> _To do_
A) Translate this sentence from the child obesity article below into Spanish: "Only two of those cases were criminal though, and no parents went to jail for either."
B) Answer these questions using the child obesity article below.
(i) What weight did Alexander Draper reach?
(ii) What is the name of Jerri Gray's lawyer?
(iii) What was ordered for the teen girl in the New York case?
---- Source extract
Jerri Gray, a woman charged with criminal neglect for allowing her 14-year-old son Alexander Draper to get to 555 pounds, tried her best to help the teen lose weight, her lawyer told USA Today.
In June, after her son tipped the scales at over a quarter of a ton, the Travelers Rest, South Carolina, resident was arrested for criminal neglect and Alexander was put into foster care. Her case has pushed the debate on whether to legislate childhood obesity into the national spotlight.
"If she’s found guilty on those criminal charges, you have set a precedent that opens Pandora’s box," Jerri’s lawyer Grant Varner said. "Where do you go next?"
History of Child Obesity Cases
Last year’s report from the Child Welfare League of America found that six other states, Texas, Pennsylvania, New York, New Mexico andCalifornia , have all considered the problem. Each one, save California, changed their state laws and made morbid obesity a form of medical neglect. Only two of those cases were criminal though, and no parents went to jail for either. For the case in New York, nutritional counseling, cooking classes and exercise were ordered for the 261-pound teen girl. Linda Spears, vice-president of policy and public affairs for the Child Welfare League of America told USA Today that criminal charges should be a last resort.
"I think I would draw the line at a place where there are serious health consequences for the child and efforts to work with the family have repeatedly failed," she said. Instead, a consistent regimen that the court can monitor is best, Linda said.
Alexander had been assigned a diet by the state Department of Social Services, but he was able to get food on his own when he was away from his mother, said Grant. Since the child has been in foster care, Grant has spoken to him.
--------
---- Data below
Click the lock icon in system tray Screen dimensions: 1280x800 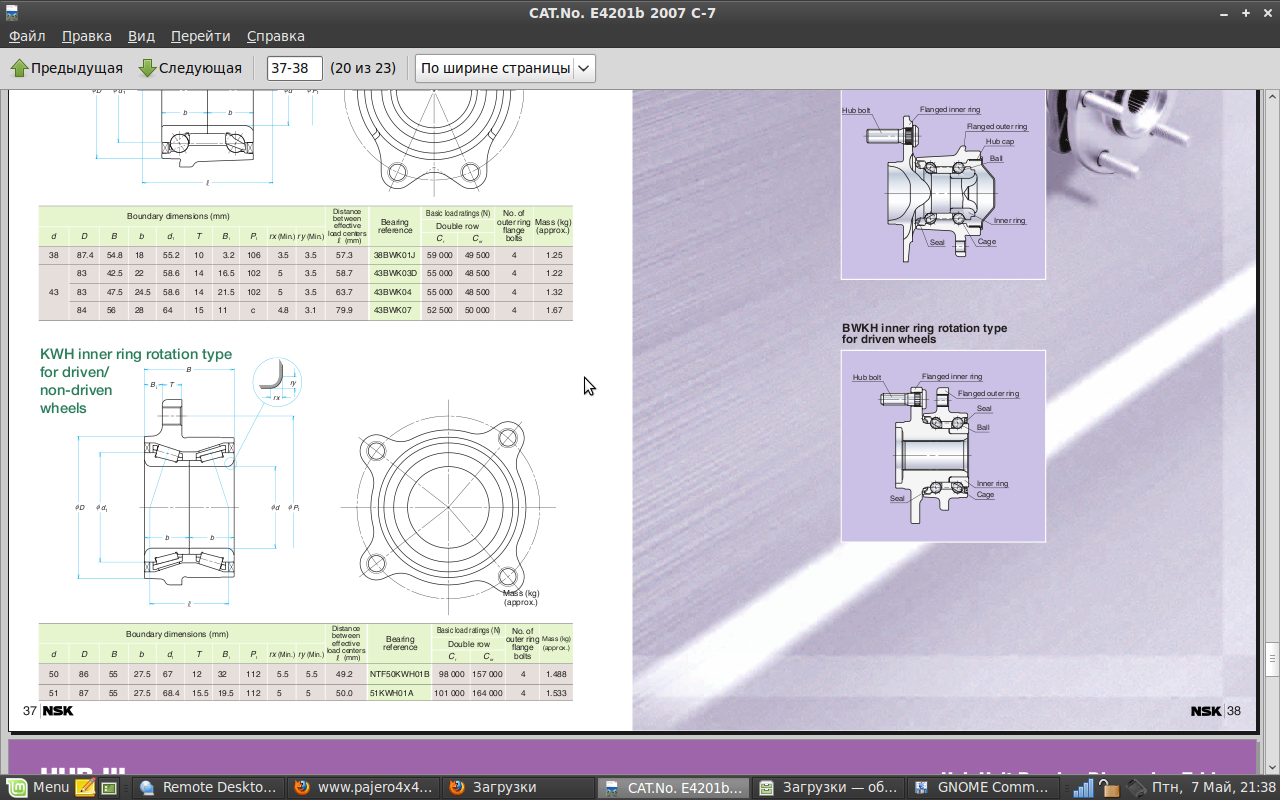pyautogui.click(x=1108, y=787)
--------
> _Set of answers_
A) Sin embargo, solo dos de esos casos fueron penales, y ningún padre fue a la cárcel por ninguno de ellos.

B)
(i) 555 pounds
(ii) Grant Varner
(iii) Nutritional counseling, cooking classes and exercise